MEDTRONIC TRANSCATHETER VALVE
Report
- Report Number
- 2025587-2022-00688
- Event Type
- Injury
- Date Received
- March 15, 2022
- Date of Event
- February 5, 2022
- Report Date
- March 15, 2022
- Manufacturer
- MEDTRONIC HEART VALVES DIVISION
- Product Code
- NPT
- PMA / PMN Number
- P130021
- Adverse Event
- Yes
- Report Source
- Manufacturer report
- Reporter Location
- JA
- Reporter Occupation
- PHYSICIAN
- Health Professional
- Yes
Narratives
CITATION: KAKUTA ET AL. TRANSAORTIC TRANSCATHETER AORTIC VALVE REPLACEMENT IN PATIENTS FROM A SINGLE INSTITUTION: FEASIBILITY, SAFETY, AND MIDTERM OUTCOMES. CIRC J. 2022 FEB 25;86(3):393-401. DOI: 10.1253/CIRCJ.CJ-21-0877. EPUB 2022 FEB 5. EARLIEST DATE OF PUBLISH USED FOR DATE OF EVENT. MEDTRONIC PRODUCTS REFERENCED: COREVALVE, EVOLUT R, EVOLUT PRO, EVOLUT PRO+. EARLIEST APPROVED PRODUCT USED FOR PRODUCT CODE AND PMA#. NO UNIQUE DEVICE IDENTIFIER (SERIAL/LOT) NUMBERS WERE PROVIDED; WITHOUT THIS INFORMATION IT COULD NOT BE DETERMINED WHETHER THESE OBSERVATIONS HAVE BEEN PREVIOUSLY REPORTED. WITHOUT RETURN OF THE PRODUCT NO DEFINITIVE CONCLUSION CAN BE MADE REGARDING THE CLINICAL OBSERVATIONS. IF INFORMATION IS PROVIDED IN THE FUTURE, A SUPPLEMENTAL REPORT WILL BE ISSUED.

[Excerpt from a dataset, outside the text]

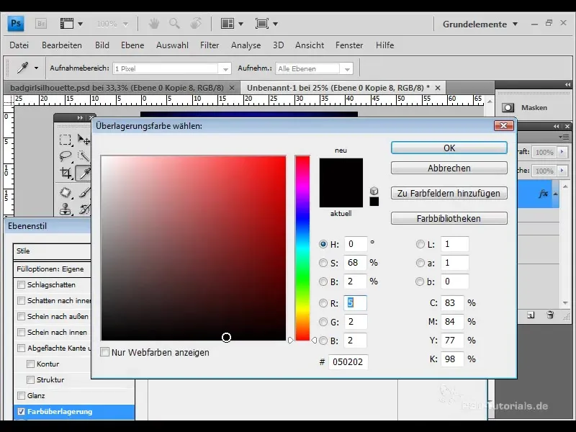
Task: Click the Abbrechen button
Action: [449, 168]
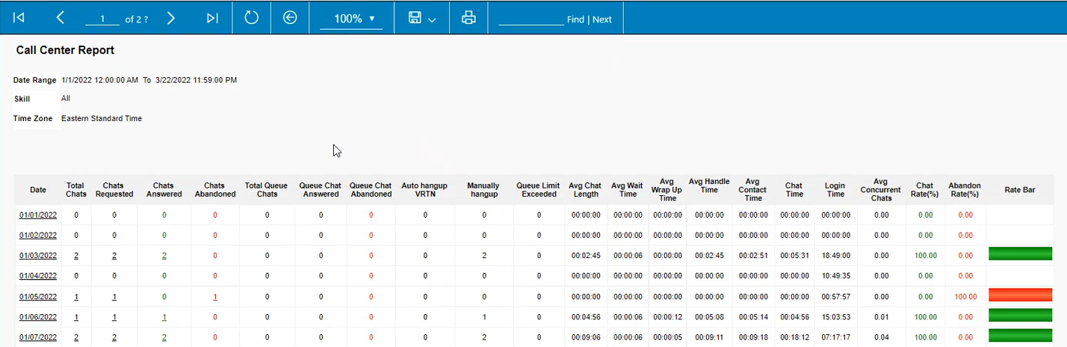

MEDTRONIC RECEIVED INFORMATION VIA LITERATURE REGARDING FEASIBILITY, SAFETY AND OUTCOMES FOR PATIENTS WHO UNDERWENT TRANSCATHETER AORTIC VALVE REPLACEMENT (TAVR). ALL DATA WERE COLLECTED FROM A SINGLE JAPANESE MEDICAL CENTER FROM 2011 TO 2021. THE STUDY POPULATION INCLUDED 84 PATIENTS (PREDOMINANTLY FEMALE, MEDIAN AGE 83 YEARS). MULTIPLE MANUFACTURER¿S DEVICES WERE IMPLANTED IN THE STUDY POPULATION. AMONG ALL PATIENTS 38 WERE IMPLANTED WITH A MEDTRONIC COREVALVE (N=18), EVOLUT R (N=13), EVOLUT PRO (N=3) OR EVOLUT PRO+ (N=4) BIOPROSTHETIC VALVE (UNIQUE DEVICE IDENTIFIER NUMBERS NOT PROVIDED). AMONG ALL PATIENTS, ONE IN-HOSPITAL DEATH OCCURRED DUE TO PREOPERATIVE CARDIOGENIC SHOCK. DURING THE FOLLOW-UP PERIOD WITH A MEDIAN 1.5 YEARS, SEVEN ALL-CAUSE DEATHS OCCURRED. NO FURTHER DETAILS WERE PROVIDED ON THESE DEATHS. BASED ON THE AVAILABLE INFORMATION MEDTRONIC PRODUCT WAS NOT DIRECTLY ASSOCIATED WITH THE DEATH(S). AMONG ALL PATIENTS, ADVERSE EVENTS INCLUDED: VALVE MIGRATION, UNSPECIFIED AORTIC INJURY, HIGH GRADIENTS (>20 MMHG), MODERATE PARAVAL VULAR LEAK (PVL), ARRHYTHMIA REQUIRING PERMANENT PACEMAKER IMPLANT, CARDIAC TAMPONADE, PLEURAL CAVITY BLEEDING, CEREBROVASCULAR EVENTS, BACTEREMIA INFECTION, ENDOCARDITIS. SOME OF THESE PATIENTS REQUIRED CONVERSION TO SURGERY OR FULL STERNOTOMY, OR WERE LATER RE- HOSPITALIZED FOR PROCEDURE-RELATED OR VALVE-RELATED COMPLICATIONS. BASED ON THE AVAILABLE INFORMATION MEDTRONIC PRODUCT MAY HAVE BEEN ASSOCIATED WITH THE ADVERSE EVENT(S). NO ADDITIONAL ADVERSE PATIENT EFFECTS OR PRODUCT PERFORMANCE ISSUES WERE REPORTED.
Devices
| Seq | Brand | Generic | Product Code | Manufacturer | Model | Lot | UDI-DI |
|---|---|---|---|---|---|---|---|
| 779686 | MEDTRONIC TRANSCATHETER VALVE | AORTIC VALVE, PROSTHESIS, PERCUTANEOUSLY DELIV | NPT | MEDTRONIC HEART VALVES DIVISION | MDT-TRANS VALVE |
Patients
| Seq | Age | Sex | Outcome | Treatment |
|---|---|---|---|---|
| 1 | 83 YR | Female | Life Threatening| H| R |